Always use --compute-type float32 when running on CPU. The default (float16) requires a GPU and will raise an error on CPU.

Library

from speech_mine.diarizer.processor import SpeechDiarizationProcessor

processor = SpeechDiarizationProcessor(
    hf_token="YOUR_TOKEN",
    num_speakers=2,
    whisper_model_size="large-v3",
)

# Full pipeline in one call
processor.process_audio_file("interview.mp3", "output.csv")

Individual pipeline steps

# Step 1: Transcribe
segments, info = processor.transcribe_audio("interview.mp3")

# Step 2: Diarize
diarization = processor.perform_speaker_diarization("interview.mp3")

# Step 3: Align
aligned = processor.align_transcription_with_speakers(segments, diarization)

# Step 4: Save
processor.save_to_csv(aligned, "output.csv", info)

Output

Two files are written:

  • output.csv — segment and word-level transcript data (see example)
  • output_metadata.json — language, duration, speaker list, processing info (see example)

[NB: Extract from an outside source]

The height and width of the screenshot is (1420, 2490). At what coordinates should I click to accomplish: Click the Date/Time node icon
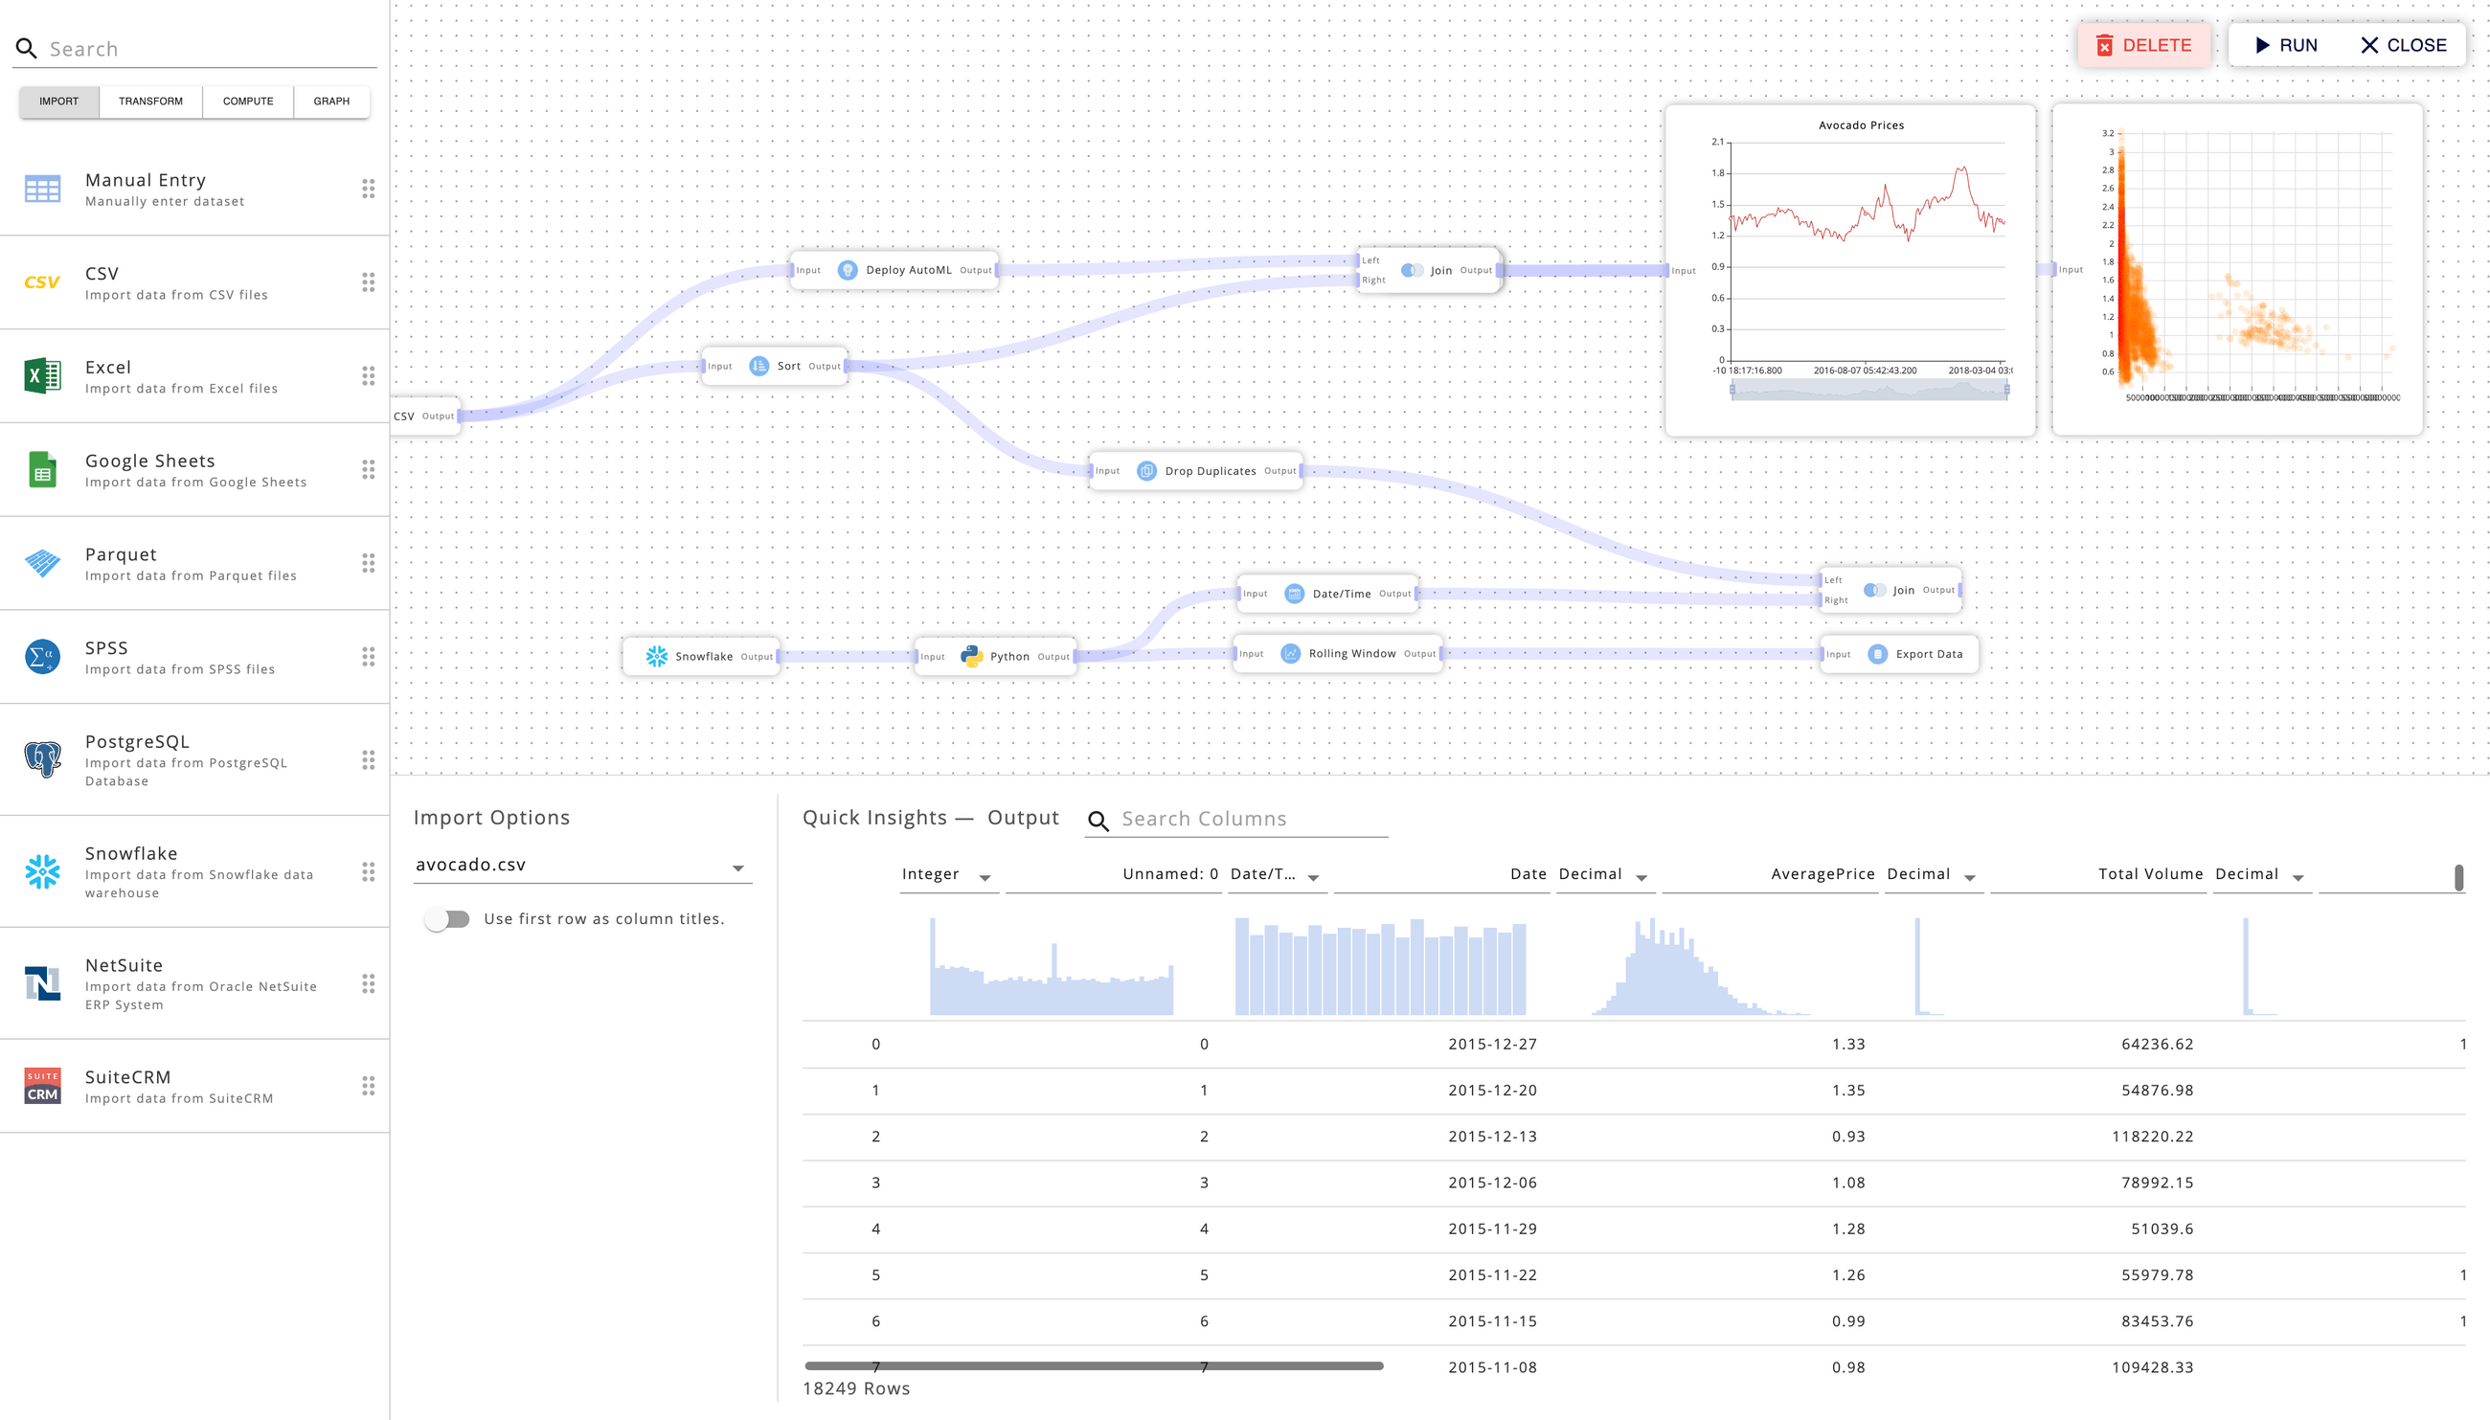click(x=1294, y=593)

See Output Format for full column/field reference.

Speaker Count Tips

Specifying --num-speakers when you know the exact count improves diarization accuracy.

Parameter When to use
--num-speakers N You know exactly how many people speak
--min-speakers N You know there are at least N speakers
--max-speakers N You want to cap false speaker detection

See Model Options for whisper model and compute type guidance.